US 11,694,463 B2
Systems and methods for generating document numerical representations
Jerome Gleyzes, Wellington (NZ); Mohamed Khodeir, Wellington (NZ); Salim Fakhouri, Wellington (NZ); Yu Wu, Wellington (NZ); and Soon-Ee Cheah, Wellington (NZ)
Assigned to XERO LIMITED
Filed by Xero Limited
Filed on Jul. 20, 2022, as Appl. No. 17/869,044.
Application 17/869,044 is a continuation of application No. PCT/NZ2021/050133, filed on Aug. 19, 2021.
Claims priority of application No. 2021900419 (AU), filed on Feb. 18, 2021.
Prior Publication US 2022/0358779 A1, Nov. 10, 2022
Int. Cl. G06K 9/46 (2006.01); G06K 9/66 (2006.01); G06V 30/416 (2022.01); G06V 30/19 (2022.01); G06V 30/18 (2022.01); G06V 30/14 (2022.01)

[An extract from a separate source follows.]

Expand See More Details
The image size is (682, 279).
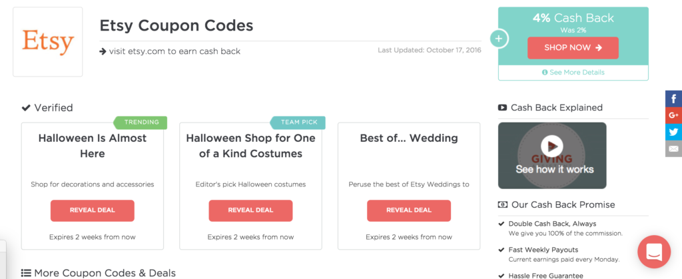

CPC G06V 30/416 (2022.01) [G06V 30/1448 (2022.01); G06V 30/18 (2022.01); G06V 30/19147 (2022.01)] 20 Claims
OG exemplary drawing
 
1. A method comprising:
determining a candidate document comprising image data and character data;
extracting the image data and the character data from the candidate document;
providing, to an image-based numerical representation generation model, the image data;
generating, by the image-based numerical representation generation model, an image-based numerical representation of the image data;
providing, to a character-based numerical representation generation model, the character data;
generating, by the character-based numerical representation generation model, a character-based numerical representation of the character data;
providing, to a consolidated image-character based numerical representation generation model, the image-based numerical representation and the character-based numerical representation;
generating, by the consolidated image-character based numerical representation generation model, a combined image-character based numerical representation of the candidate document;
comparing the combined image-character based numerical representation of the candidate document with an index of combined image-character based numerical representations, each combined image-character based numerical representations of the index being indicative of a respective document having a first attribute value;
determining a combined image-character based numerical representation of the index that substantially corresponds with the combined image-character based numerical representation of the candidate document; and
associating the candidate document with the first attribute value of the determined combined image-character based numerical representation of the index;
wherein the respective document of each combined image-character based numerical representation of the index has a second attribute value, and wherein associating the candidate document with the first attribute value of the determined combined image-character based numerical representation of the index further comprises associating the candidate document with the second attribute value of the determined combined image-character based numerical representation of the index.